- **RECORDS TO USE**:
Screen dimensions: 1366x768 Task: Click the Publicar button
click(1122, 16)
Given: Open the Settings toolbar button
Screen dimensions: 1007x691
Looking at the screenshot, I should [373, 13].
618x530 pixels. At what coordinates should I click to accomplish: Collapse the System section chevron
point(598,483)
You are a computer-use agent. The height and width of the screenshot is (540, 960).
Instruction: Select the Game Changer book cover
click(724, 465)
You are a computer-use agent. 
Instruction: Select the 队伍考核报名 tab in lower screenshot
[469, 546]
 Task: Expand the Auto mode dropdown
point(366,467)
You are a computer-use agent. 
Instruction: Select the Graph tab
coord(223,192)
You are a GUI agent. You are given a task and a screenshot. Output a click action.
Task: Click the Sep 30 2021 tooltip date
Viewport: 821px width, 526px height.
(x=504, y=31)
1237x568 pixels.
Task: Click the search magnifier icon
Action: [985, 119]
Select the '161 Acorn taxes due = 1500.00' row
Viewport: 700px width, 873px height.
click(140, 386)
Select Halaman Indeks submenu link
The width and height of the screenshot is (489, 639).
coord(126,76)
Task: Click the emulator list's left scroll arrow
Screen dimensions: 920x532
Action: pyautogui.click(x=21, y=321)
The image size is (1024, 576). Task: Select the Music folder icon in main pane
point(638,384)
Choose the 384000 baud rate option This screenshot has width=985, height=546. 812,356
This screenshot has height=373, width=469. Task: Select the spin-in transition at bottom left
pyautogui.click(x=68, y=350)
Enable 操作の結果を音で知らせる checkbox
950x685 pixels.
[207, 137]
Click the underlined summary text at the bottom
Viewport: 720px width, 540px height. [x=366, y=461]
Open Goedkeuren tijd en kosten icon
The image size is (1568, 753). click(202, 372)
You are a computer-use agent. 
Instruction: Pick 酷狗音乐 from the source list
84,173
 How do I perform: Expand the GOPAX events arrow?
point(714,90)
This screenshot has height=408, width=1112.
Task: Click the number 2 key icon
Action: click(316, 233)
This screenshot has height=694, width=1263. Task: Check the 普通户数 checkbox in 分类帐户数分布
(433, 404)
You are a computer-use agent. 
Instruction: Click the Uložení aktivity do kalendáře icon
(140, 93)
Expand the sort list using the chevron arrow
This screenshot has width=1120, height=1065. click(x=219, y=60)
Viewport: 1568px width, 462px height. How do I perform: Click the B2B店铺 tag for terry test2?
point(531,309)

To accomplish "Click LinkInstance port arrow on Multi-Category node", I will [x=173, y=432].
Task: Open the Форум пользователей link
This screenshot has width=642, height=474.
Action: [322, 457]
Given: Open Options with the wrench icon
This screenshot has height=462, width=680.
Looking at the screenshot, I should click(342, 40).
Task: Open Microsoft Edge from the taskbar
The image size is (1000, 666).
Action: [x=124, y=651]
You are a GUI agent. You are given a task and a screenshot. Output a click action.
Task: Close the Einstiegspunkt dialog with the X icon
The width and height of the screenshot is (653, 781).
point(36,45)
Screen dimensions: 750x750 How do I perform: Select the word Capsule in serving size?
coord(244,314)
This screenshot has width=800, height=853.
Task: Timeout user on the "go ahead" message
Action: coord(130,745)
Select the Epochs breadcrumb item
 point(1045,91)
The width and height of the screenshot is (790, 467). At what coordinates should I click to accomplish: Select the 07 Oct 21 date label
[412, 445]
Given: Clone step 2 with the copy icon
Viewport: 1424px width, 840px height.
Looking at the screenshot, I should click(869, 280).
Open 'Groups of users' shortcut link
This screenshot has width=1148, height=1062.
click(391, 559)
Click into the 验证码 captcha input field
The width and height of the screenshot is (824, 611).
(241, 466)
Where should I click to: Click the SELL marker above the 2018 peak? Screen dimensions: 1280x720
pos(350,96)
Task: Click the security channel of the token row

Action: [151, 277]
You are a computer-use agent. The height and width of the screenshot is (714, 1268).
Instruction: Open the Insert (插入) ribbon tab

- **DESCRIPTION OF THE TASK**: Word for word, give back all the lines above.

- **TASK SOLUTION**:
Screen dimensions: 1366x768 Task: Click the Publicar button
click(1122, 16)
Given: Open the Settings toolbar button
Screen dimensions: 1007x691
Looking at the screenshot, I should [373, 13].
618x530 pixels. At what coordinates should I click to accomplish: Collapse the System section chevron
point(598,483)
You are a computer-use agent. The height and width of the screenshot is (540, 960).
Instruction: Select the Game Changer book cover
click(724, 465)
You are a computer-use agent. 
Instruction: Select the 队伍考核报名 tab in lower screenshot
[469, 546]
 Task: Expand the Auto mode dropdown
point(366,467)
You are a computer-use agent. 
Instruction: Select the Graph tab
coord(223,192)
You are a GUI agent. You are given a task and a screenshot. Output a click action.
Task: Click the Sep 30 2021 tooltip date
Viewport: 821px width, 526px height.
(x=504, y=31)
1237x568 pixels.
Task: Click the search magnifier icon
Action: [985, 119]
Select the '161 Acorn taxes due = 1500.00' row
Viewport: 700px width, 873px height.
click(140, 386)
Select Halaman Indeks submenu link
The width and height of the screenshot is (489, 639).
coord(126,76)
Task: Click the emulator list's left scroll arrow
Screen dimensions: 920x532
Action: pyautogui.click(x=21, y=321)
The image size is (1024, 576). Task: Select the Music folder icon in main pane
point(638,384)
Choose the 384000 baud rate option This screenshot has width=985, height=546. 812,356
This screenshot has height=373, width=469. Task: Select the spin-in transition at bottom left
pyautogui.click(x=68, y=350)
Enable 操作の結果を音で知らせる checkbox
950x685 pixels.
[207, 137]
Click the underlined summary text at the bottom
Viewport: 720px width, 540px height. [x=366, y=461]
Open Goedkeuren tijd en kosten icon
The image size is (1568, 753). click(202, 372)
You are a computer-use agent. 
Instruction: Pick 酷狗音乐 from the source list
84,173
 How do I perform: Expand the GOPAX events arrow?
point(714,90)
This screenshot has height=408, width=1112.
Task: Click the number 2 key icon
Action: click(316, 233)
This screenshot has height=694, width=1263. Task: Check the 普通户数 checkbox in 分类帐户数分布
(433, 404)
You are a computer-use agent. 
Instruction: Click the Uložení aktivity do kalendáře icon
(140, 93)
Expand the sort list using the chevron arrow
This screenshot has width=1120, height=1065. click(x=219, y=60)
Viewport: 1568px width, 462px height. How do I perform: Click the B2B店铺 tag for terry test2?
point(531,309)

To accomplish "Click LinkInstance port arrow on Multi-Category node", I will [x=173, y=432].
Task: Open the Форум пользователей link
This screenshot has width=642, height=474.
Action: [322, 457]
Given: Open Options with the wrench icon
This screenshot has height=462, width=680.
Looking at the screenshot, I should click(342, 40).
Task: Open Microsoft Edge from the taskbar
The image size is (1000, 666).
Action: [x=124, y=651]
You are a GUI agent. You are given a task and a screenshot. Output a click action.
Task: Close the Einstiegspunkt dialog with the X icon
The width and height of the screenshot is (653, 781).
point(36,45)
Screen dimensions: 750x750 How do I perform: Select the word Capsule in serving size?
coord(244,314)
This screenshot has width=800, height=853.
Task: Timeout user on the "go ahead" message
Action: coord(130,745)
Select the Epochs breadcrumb item
 point(1045,91)
The width and height of the screenshot is (790, 467). At what coordinates should I click to accomplish: Select the 07 Oct 21 date label
[412, 445]
Given: Clone step 2 with the copy icon
Viewport: 1424px width, 840px height.
Looking at the screenshot, I should click(869, 280).
Open 'Groups of users' shortcut link
This screenshot has width=1148, height=1062.
click(391, 559)
Click into the 验证码 captcha input field
The width and height of the screenshot is (824, 611).
(241, 466)
Where should I click to: Click the SELL marker above the 2018 peak? Screen dimensions: 1280x720
pos(350,96)
Task: Click the security channel of the token row

Action: [151, 277]
You are a computer-use agent. The height and width of the screenshot is (714, 1268).
Instruction: Open the Insert (插入) ribbon tab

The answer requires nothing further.